Le vieux type du Sulphur Creek avait décidément raison, songea l’homme, cependant qu’il se sentait envahi par un désespoir qu’il maîtrisait encore. Au-delà de cinquante degrés sous zéro, on ne doit point voyager seul.

Il réitéra pourtant, avec les mêmes gestes, ses battements de mains et de bras. Mais, cette fois, aucune sensation de vie ne reparut.

Brusquement, enlevant ses mitaines avec ses dents, l’homme découvrit ses deux mains.

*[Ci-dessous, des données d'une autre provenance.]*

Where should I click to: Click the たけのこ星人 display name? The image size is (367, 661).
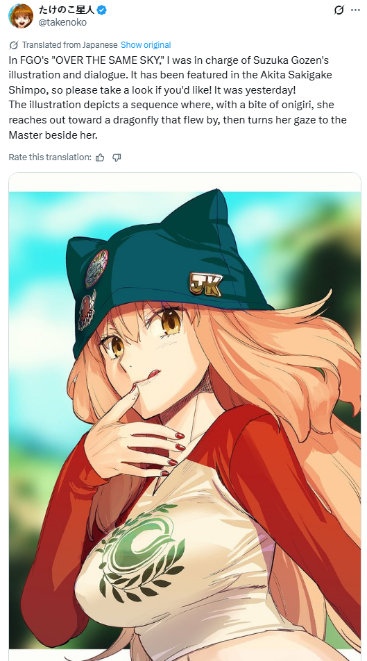[67, 10]
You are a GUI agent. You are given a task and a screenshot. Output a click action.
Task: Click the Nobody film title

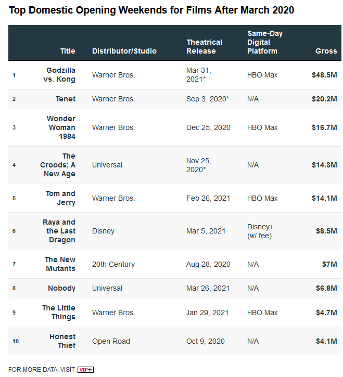pos(62,288)
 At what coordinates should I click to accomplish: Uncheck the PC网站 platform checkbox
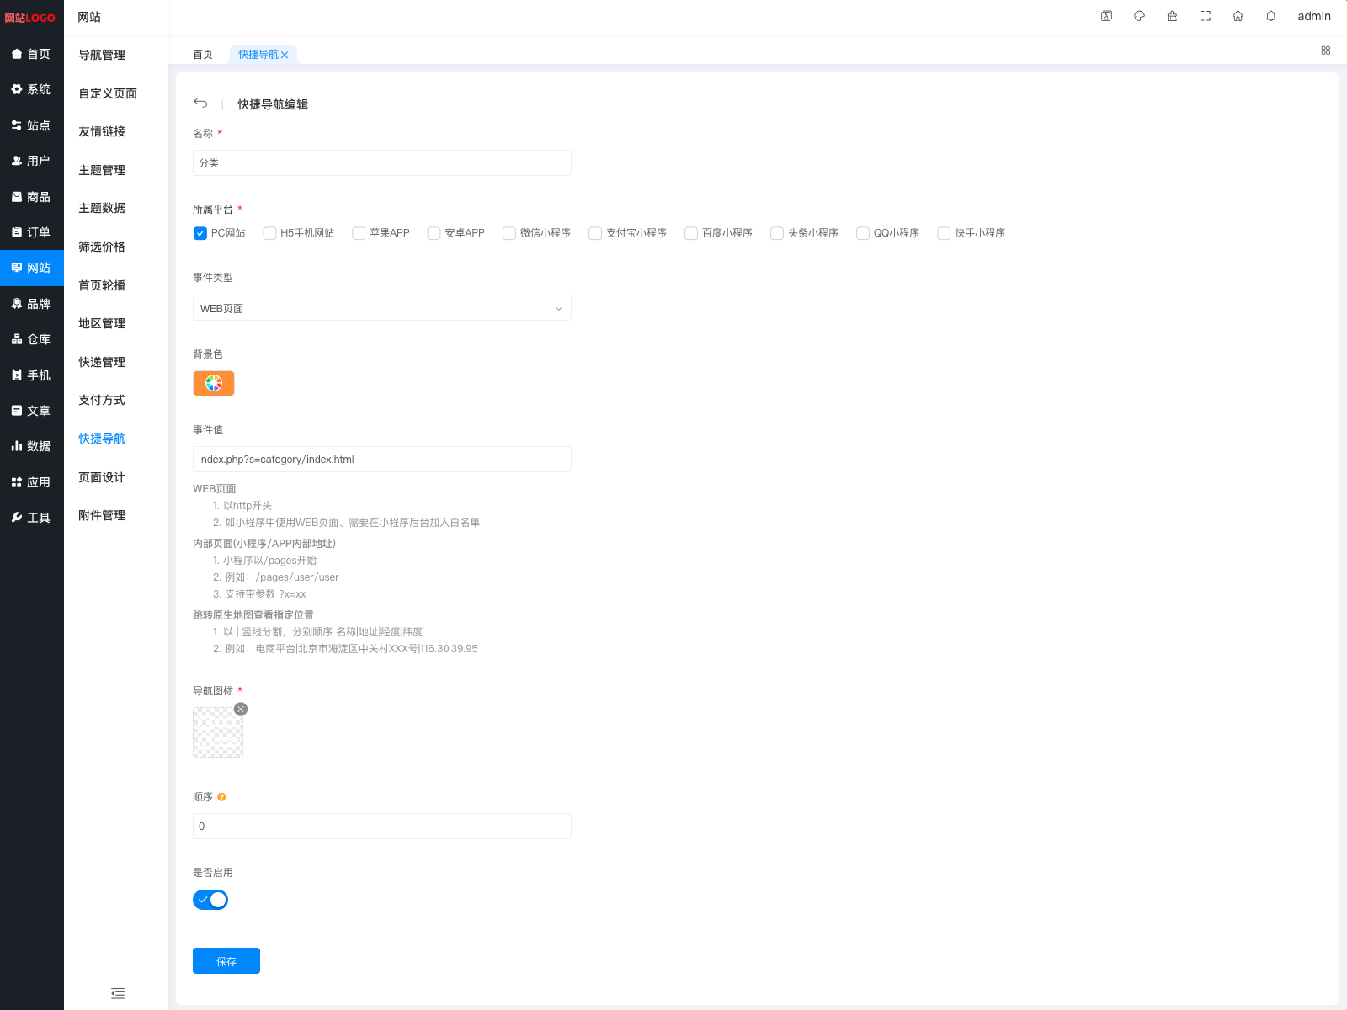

Entre elles deux il saisit le paquet d’allumettes. Les muscles de ses bras, qui n’étaient pas encore gelés, lui permirent ce double mouvement. Puis, serrant fortement les deux mains, il frotta sur sa cuisse tout le paquet. Une flamme unique en jaillit. Les soixante-dix allumettes s’allumaient d’un seul coup ! Il n’y avait point de vent pour les éteindre et, tenant sa tête de côté afin d’éviter la suffocation du soufre enflammé, l’homme approcha ce feu ardent de l’écorce de bouleau. Il lui sembla, à ce moment, percevoir aux paumes une étrange sensation. C’était sa chair qui brûlait.

Elle brûlait assez profondément sous l’épiderme pour qu’il en sentît la douleur. La douleur s’intensifia. Et l’homme, cependant, l’endurait, tenant le petit faisceau de flammes au-dessus de l’écorce de bouleau posée sur la neige. Mais il faisait cela maladroitement et le bouleau continuait à refuser de s’allumer, tandis que les mains de l’homme continuaient à brûler.

Enfin, n’y pouvant plus tenir, il lâcha tout. Les allumettes tombèrent, en grésillant, dans la neige.